ГЛАВА 24. Сама открой и посмотри, чучело
1969
В день своего двенадцатилетия я проснулась на рассвете, приятно было осознавать, что я первая, остальные наверняка еще спят. С наслаждением потянувшись, я вылезла из-под одеяла и глянула из окна на акацию. Розовые игольчатые цветки уже облетели, похожие на веера ажурные листья покачивались под утренним ветерком. Надев зеленые шорты и желтую футболку с зеленой каймой, я достала дневник и записала:
Сегодня мне исполняется двенадцать. Я собираюсь съездить в библиотеку и зайти в магазин «Севен-Элевен», потратить там часть деньрожденных денег, а после мы встретимся с Джейд. Сегодня мне приснилась бабушка Фейт, она поздравила меня с днем рождения. Скорее бы наступил вечер в мою честь. Пока все.
Я заперла дневник на ключ. Это был уже второй, с белой обложкой и золотым замочком, но и в нем осталось всего несколько чистых страничек.
Я взяла мамину щетку для волос, приоткрыла дверь и прислушалась. Стояла полная тишина. Я выскользнула из дома, затворила входную дверь и села в кресло-качалку. Под первыми солнечными лучами все вокруг казалось мирным и безмятежным. Обхватив себя руками, я вообразила, что пробуждающийся мир счастлив оттого, что сегодня мой день рождения, и солнце специально для меня так волшебно озарило мир. Я стала расчесывать волосы, от макушки к концам, свисавшим до самой талии. Расчесав, заплела косичку и обмотала кончик толстой резинкой с шариками, ее мне подарила Джейд. Волосы у меня густые и тяжелые, и очень жаркие, но я как-то к этому привыкла. Тихонько покачиваясь, я отпустила свои мысли в заоблачные дали.
— Как делишки, Вистренка?
— Ой! До чего ж ты меня напугал!
Сунув руки в карманы, Мика ухмыльнулся, как тот городской придурок из фильма «Зеленые просторы», мечтавший стать фермером. Мика был мокрым насквозь, будто только что скатился кувырком с покрытого росой холма.

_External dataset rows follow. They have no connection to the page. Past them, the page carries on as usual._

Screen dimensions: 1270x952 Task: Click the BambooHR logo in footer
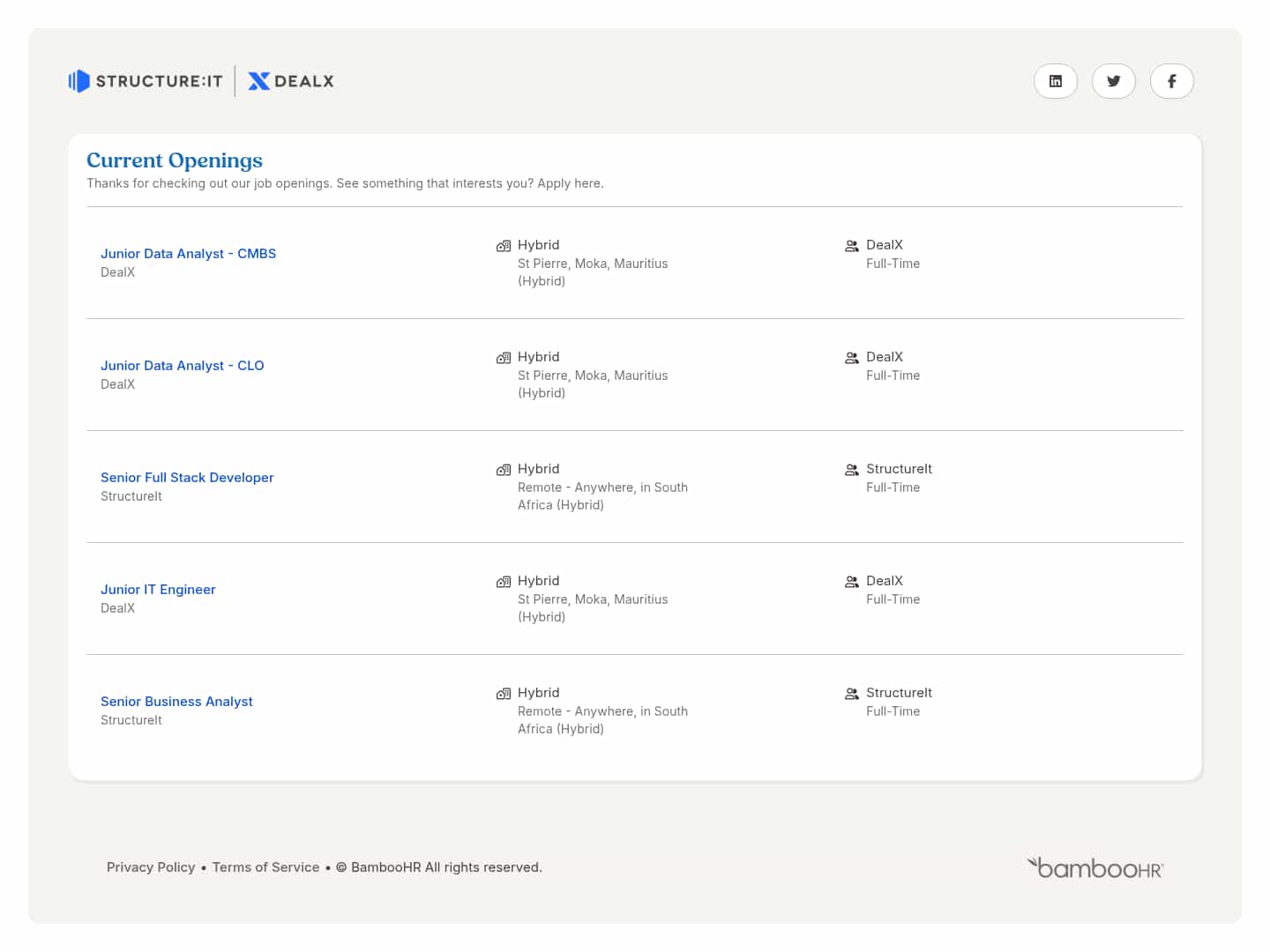click(1095, 868)
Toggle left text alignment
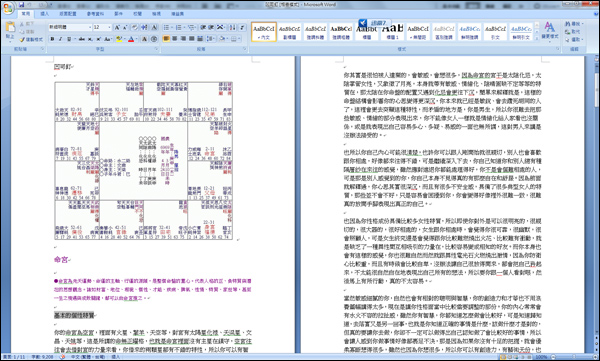 (166, 39)
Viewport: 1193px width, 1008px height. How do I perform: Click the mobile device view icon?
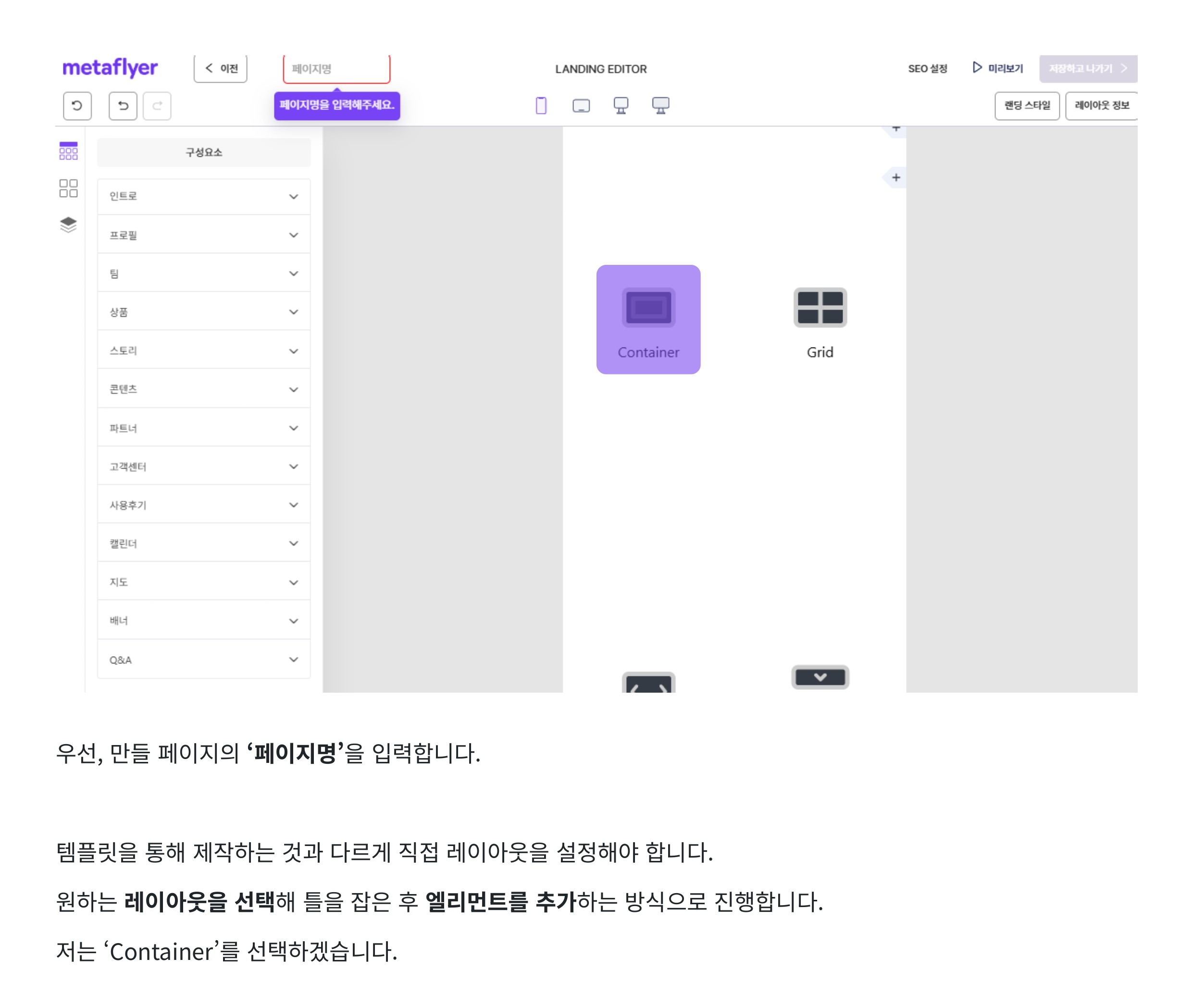click(541, 106)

— Прости, что нечаянно помешал тебе витать в облаках, — лицемерно покаялся он. — И что ты тут делаешь в такую рань, Белка-поскакушка?
— Размышляю. А что ты так рано?
Он улыбнулся и подвигал бровями, папина ужимка. Присел на ступеньку, разведя колени (торчавшие остро, как у кузнечика), свесив между ними кисти рук.

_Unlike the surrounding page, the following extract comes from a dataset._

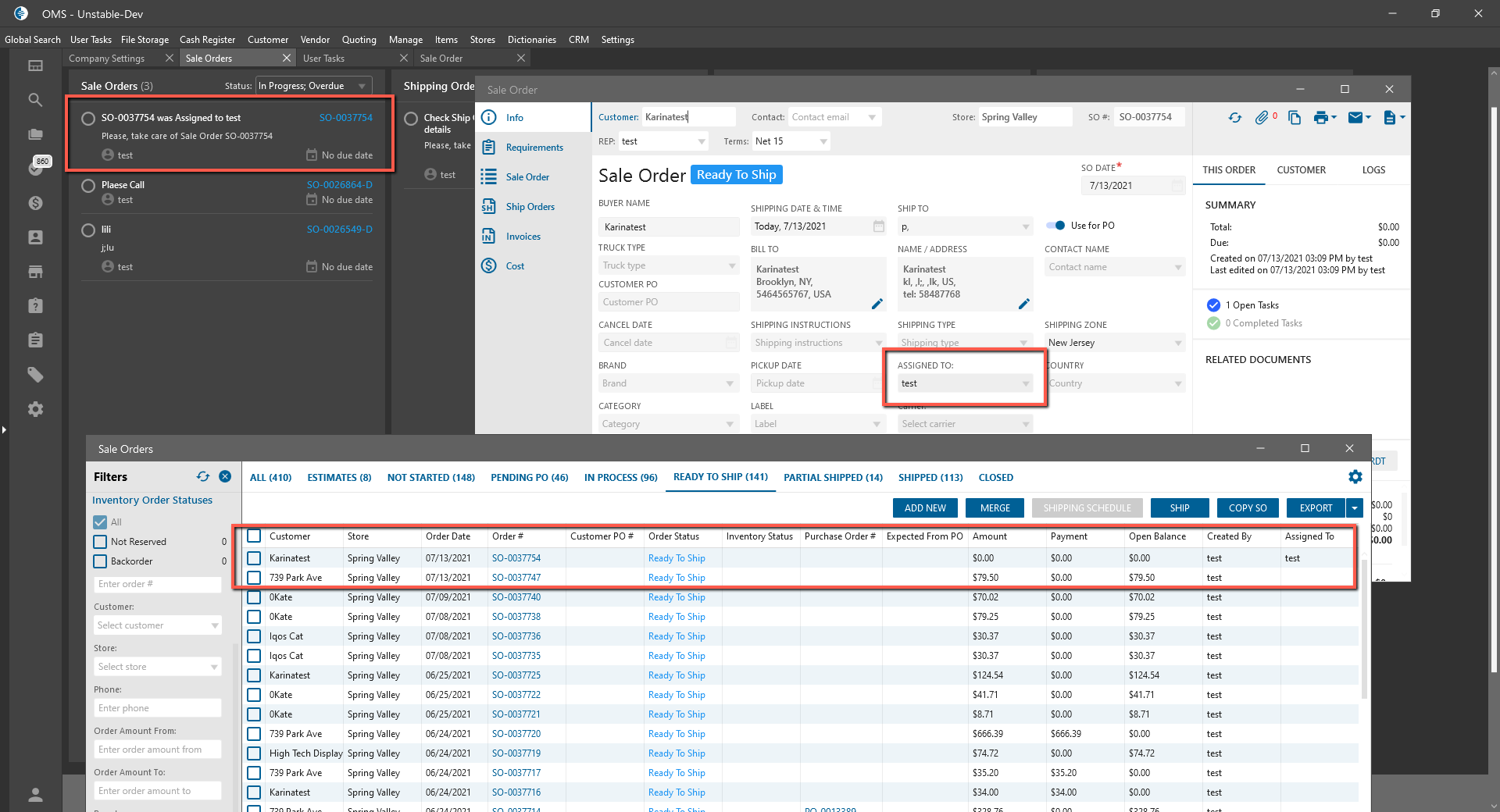Screen dimensions: 1500x812
Task: Open order link SO-0037740
Action: coord(516,597)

— Я вообще еще не ложился.
— Это как?
— А вот так. Мы с друзьями смылись вчера на всю ночь.
— А что, если папа узнает?
— А что он мне сделает? Поругает? Или скажет, чтобы больше этого не было?

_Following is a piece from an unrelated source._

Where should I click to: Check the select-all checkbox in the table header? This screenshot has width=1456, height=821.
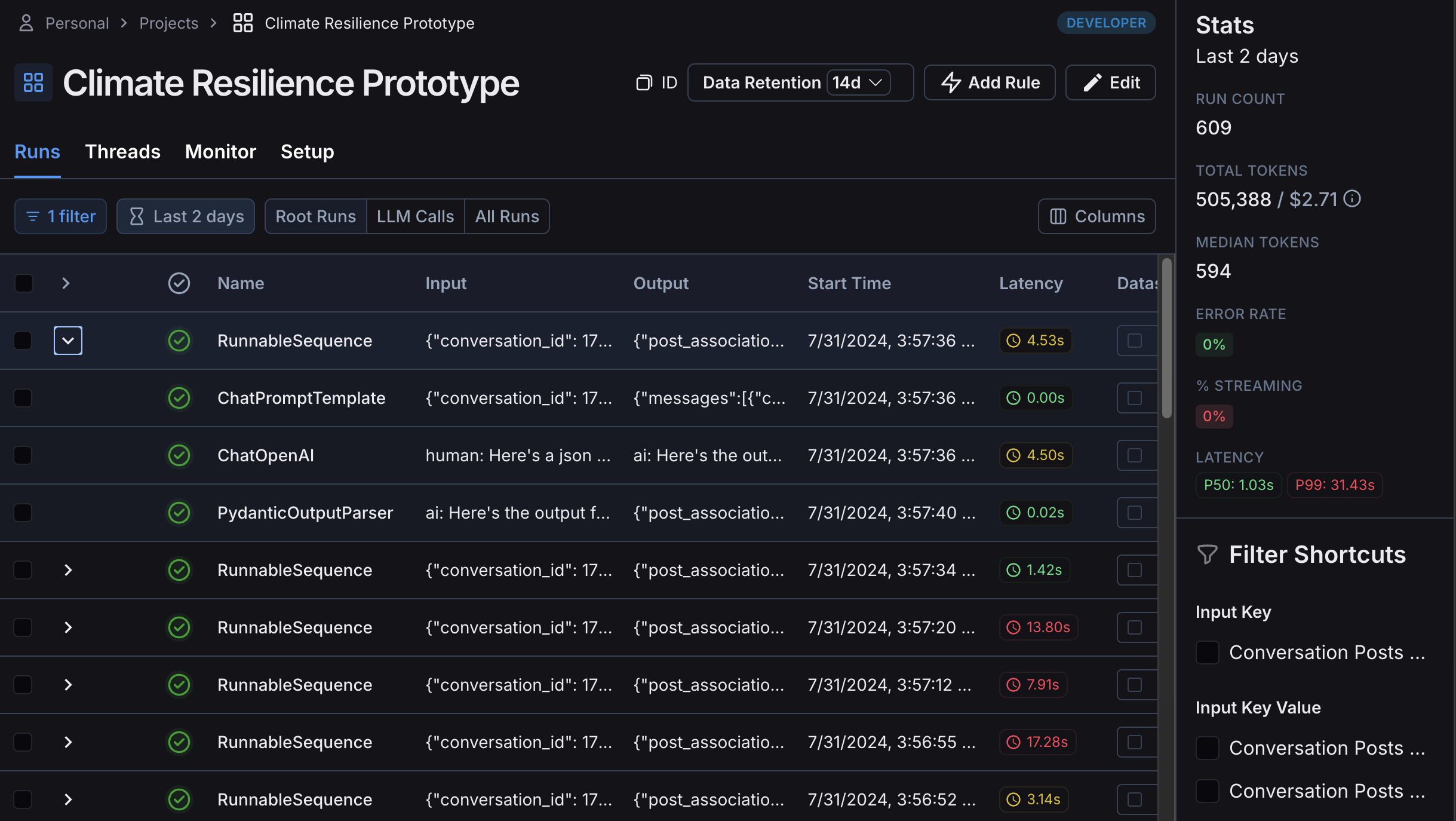coord(24,283)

Мика встал и начал сосредоточенно пинать ступени. Потом снова на меня взглянул и снова улыбнулся, уже совсем в другом настроении, как будто темные сумерки вмиг сменились светом.
— Знаешь, что мы делали?
— И что?
— И то! — Сбежав вниз, он поднял с клумбы комочек земли и швырнул мне в ногу.